The Pension Protection Fund (PPF) is predicting its membership will increase by 52 per cent by 2020/21, compared to current levels, greatly due to the Carillion and British Steel cases.
By 2020/21, the pensions lifeboat is expecting to have 381,000 members, 86,000 more than the previous year.
According to its strategic plan, the PPF has assumed that that 39,000 members from the British Steel Pension Scheme (BSPS) and 27,000 members from Carillion enter the lifeboat in 2020/21 and that it will receive £2.5bn and £2.0bn in assets from these plans, respectively.
When compared to the forecast for 2017/18 number of members, the PPF will take in 131,000 new individuals.
The PPF said: “These figures assume that the BSPS and the Carillion pension schemes enter a PPF assessment period in March 2018, and a proportion of the members transfer in to the PPF in year three of the plan.
“Whilst the BHS pension scheme is expected to transfer in late 2018, the number of members who have chosen to remain in that scheme and transfer in to the PPF is low, as expected.”

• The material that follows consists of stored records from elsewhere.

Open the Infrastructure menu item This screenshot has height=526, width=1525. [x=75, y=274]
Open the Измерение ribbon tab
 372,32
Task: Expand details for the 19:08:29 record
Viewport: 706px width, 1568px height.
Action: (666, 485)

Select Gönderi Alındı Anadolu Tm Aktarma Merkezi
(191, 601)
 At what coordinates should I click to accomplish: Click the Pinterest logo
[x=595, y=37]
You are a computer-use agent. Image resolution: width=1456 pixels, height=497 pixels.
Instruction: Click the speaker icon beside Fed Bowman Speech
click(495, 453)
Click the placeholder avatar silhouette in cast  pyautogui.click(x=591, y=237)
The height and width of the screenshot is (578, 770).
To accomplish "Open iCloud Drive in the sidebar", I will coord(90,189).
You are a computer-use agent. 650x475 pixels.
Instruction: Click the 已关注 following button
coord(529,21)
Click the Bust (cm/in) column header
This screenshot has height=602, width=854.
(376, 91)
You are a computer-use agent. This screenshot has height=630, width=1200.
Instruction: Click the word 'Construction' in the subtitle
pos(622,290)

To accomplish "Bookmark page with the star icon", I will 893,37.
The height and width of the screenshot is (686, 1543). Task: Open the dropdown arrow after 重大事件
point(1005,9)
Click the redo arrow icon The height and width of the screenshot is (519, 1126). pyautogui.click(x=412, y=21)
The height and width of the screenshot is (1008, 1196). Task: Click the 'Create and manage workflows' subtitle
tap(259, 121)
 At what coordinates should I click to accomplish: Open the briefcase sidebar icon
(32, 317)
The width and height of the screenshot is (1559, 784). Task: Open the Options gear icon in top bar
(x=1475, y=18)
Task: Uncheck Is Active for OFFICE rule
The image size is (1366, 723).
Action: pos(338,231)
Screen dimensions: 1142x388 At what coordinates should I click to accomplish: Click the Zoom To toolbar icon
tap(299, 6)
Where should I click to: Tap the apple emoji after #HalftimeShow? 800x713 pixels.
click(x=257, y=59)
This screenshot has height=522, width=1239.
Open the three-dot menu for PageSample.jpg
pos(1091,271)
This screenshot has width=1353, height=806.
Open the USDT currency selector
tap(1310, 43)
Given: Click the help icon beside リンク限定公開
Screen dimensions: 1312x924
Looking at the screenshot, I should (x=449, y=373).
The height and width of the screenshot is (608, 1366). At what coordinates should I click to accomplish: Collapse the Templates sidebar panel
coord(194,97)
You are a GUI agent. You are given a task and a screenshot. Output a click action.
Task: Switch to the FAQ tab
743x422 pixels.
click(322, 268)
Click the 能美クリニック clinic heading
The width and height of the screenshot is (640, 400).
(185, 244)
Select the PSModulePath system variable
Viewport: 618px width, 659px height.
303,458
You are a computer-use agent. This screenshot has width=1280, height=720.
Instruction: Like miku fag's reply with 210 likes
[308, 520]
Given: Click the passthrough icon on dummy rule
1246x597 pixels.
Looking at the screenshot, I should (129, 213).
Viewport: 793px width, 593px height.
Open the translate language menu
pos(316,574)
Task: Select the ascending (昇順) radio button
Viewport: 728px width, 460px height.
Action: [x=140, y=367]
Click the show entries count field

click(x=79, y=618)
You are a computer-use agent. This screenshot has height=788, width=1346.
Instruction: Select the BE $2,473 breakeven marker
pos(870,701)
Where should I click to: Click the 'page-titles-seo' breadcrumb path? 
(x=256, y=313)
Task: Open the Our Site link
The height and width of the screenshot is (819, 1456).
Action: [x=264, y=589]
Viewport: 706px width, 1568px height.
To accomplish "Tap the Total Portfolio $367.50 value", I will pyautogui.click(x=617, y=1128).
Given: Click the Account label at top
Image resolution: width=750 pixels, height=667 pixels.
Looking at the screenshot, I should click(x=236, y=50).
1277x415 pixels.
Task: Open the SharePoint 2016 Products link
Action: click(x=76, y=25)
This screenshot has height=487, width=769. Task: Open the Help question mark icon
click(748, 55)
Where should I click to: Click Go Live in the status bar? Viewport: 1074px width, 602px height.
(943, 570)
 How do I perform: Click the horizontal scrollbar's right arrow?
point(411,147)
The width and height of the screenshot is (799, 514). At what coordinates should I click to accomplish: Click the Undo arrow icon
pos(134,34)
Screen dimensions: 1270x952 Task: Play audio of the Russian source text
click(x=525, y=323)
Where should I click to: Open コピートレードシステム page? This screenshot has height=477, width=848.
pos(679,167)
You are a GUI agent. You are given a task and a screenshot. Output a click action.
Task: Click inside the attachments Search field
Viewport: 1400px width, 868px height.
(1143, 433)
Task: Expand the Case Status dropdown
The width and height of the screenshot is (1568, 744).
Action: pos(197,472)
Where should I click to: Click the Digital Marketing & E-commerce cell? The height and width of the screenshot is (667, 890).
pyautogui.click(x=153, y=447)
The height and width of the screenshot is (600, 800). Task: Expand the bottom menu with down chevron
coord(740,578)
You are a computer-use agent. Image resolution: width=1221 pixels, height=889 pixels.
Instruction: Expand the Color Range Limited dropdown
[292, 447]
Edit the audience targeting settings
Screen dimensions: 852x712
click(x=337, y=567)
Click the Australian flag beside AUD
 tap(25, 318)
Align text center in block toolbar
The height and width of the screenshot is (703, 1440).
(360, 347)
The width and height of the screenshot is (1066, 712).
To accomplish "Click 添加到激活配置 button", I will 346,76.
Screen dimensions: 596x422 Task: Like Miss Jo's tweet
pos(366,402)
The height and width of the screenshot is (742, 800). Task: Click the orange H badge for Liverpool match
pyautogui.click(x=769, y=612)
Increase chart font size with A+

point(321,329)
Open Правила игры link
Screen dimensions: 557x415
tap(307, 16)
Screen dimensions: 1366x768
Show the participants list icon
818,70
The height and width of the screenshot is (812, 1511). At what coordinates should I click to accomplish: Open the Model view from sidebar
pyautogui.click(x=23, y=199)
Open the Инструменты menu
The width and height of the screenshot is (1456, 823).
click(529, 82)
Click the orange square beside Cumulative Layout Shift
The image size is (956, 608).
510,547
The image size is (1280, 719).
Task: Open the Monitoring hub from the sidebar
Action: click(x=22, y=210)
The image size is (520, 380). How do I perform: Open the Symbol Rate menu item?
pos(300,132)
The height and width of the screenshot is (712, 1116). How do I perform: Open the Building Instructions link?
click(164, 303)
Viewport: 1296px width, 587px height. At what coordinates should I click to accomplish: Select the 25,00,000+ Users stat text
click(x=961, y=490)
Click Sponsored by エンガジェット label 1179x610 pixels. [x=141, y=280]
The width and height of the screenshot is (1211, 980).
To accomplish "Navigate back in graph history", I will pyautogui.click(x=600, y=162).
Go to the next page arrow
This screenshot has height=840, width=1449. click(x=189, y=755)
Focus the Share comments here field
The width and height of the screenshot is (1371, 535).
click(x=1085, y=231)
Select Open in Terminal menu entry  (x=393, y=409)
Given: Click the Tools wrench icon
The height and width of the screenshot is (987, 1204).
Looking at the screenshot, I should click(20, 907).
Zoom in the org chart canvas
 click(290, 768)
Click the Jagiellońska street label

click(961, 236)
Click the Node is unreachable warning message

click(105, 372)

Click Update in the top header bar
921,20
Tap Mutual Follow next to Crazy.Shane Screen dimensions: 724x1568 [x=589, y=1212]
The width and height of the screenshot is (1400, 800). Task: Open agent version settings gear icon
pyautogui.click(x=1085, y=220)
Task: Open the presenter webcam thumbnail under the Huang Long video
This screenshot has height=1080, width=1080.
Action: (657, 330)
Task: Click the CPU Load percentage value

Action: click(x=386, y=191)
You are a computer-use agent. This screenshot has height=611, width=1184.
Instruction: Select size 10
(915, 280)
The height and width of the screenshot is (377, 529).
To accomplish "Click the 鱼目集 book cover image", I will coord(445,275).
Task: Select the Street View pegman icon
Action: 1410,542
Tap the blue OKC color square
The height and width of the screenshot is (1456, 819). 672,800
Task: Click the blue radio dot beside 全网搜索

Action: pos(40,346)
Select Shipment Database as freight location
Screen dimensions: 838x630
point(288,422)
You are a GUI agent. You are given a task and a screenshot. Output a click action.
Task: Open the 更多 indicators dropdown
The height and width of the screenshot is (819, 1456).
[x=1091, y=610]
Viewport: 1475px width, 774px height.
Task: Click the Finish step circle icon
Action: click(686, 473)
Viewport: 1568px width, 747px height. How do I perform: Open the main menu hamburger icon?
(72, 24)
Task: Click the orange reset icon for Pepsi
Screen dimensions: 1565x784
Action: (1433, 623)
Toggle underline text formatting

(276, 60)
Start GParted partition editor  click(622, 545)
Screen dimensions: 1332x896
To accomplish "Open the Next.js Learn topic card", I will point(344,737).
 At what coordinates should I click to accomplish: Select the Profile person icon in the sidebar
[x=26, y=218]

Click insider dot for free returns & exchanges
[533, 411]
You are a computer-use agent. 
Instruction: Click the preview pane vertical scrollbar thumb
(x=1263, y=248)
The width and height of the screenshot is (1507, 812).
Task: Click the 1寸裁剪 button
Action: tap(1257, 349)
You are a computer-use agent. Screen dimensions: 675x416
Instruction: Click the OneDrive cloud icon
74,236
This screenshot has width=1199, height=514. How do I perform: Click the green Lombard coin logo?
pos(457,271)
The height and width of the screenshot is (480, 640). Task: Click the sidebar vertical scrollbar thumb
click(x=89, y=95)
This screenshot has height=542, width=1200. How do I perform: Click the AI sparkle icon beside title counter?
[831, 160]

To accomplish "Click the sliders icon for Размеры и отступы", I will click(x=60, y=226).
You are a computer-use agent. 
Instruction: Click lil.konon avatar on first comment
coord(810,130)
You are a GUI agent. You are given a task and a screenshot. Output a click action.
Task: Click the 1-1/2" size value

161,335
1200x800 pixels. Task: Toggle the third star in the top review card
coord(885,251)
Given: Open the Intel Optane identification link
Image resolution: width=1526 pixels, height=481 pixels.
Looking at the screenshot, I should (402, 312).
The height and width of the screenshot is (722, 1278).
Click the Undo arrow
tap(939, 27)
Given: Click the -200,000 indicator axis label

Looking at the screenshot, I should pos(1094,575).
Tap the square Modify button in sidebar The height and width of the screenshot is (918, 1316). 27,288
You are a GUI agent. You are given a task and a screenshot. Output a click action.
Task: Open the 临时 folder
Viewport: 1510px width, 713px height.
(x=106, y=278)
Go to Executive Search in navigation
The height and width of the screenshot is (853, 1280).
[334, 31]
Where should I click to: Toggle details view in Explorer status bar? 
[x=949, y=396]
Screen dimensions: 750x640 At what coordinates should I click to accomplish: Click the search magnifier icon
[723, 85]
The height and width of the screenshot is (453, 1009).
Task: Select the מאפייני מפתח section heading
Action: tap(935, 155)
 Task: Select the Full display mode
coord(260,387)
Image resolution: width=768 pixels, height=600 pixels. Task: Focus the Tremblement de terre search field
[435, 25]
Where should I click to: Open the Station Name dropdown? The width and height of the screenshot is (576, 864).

The context of how the two schemes will end up in the PPF are different – Tata Steel restructured its pensions scheme through a regulated apportionment arrangement (RAA) approved by The Pensions Regulator (TPR), while Carillion collapsed in January, triggering the pensions lifeboat protection.
The pensions lifeboat warned, however, that it “is extremely hard to forecast factors such as the number of employer insolvencies, especially given the current high level of uncertainty around the economy and the implications of Brexit”.
The PPF added that these assumptions are used as an indicator only, and that volumes will be revised each year as new information is made available to the fund.
The increase in the members’ numbers also means that the pensions lifeboat assets will increase, by 26 per cent over three years, according to the forecast.
Nevertheless, the fund is planning to reduce direct per member service costs by 17 per cent in real terms, as it intends to make an efficient use of its resources, it said.
There isn’t any forecast for changes in the levy charged to defined benefit (DB) schemes, which is set at £550m for 2018 and 2019, 10 per cent less than the previous year.
This levy is one of the ways that the PPF funds the compensation payable to members of schemes that transfer to the pensions lifeboat.
It is payable by all UK DB pension schemes whose members would be eligible for PPF compensation if the scheme employer becomes insolvent, and there aren’t enough assets remaining in the scheme to pay benefits at PPF levels of compensation.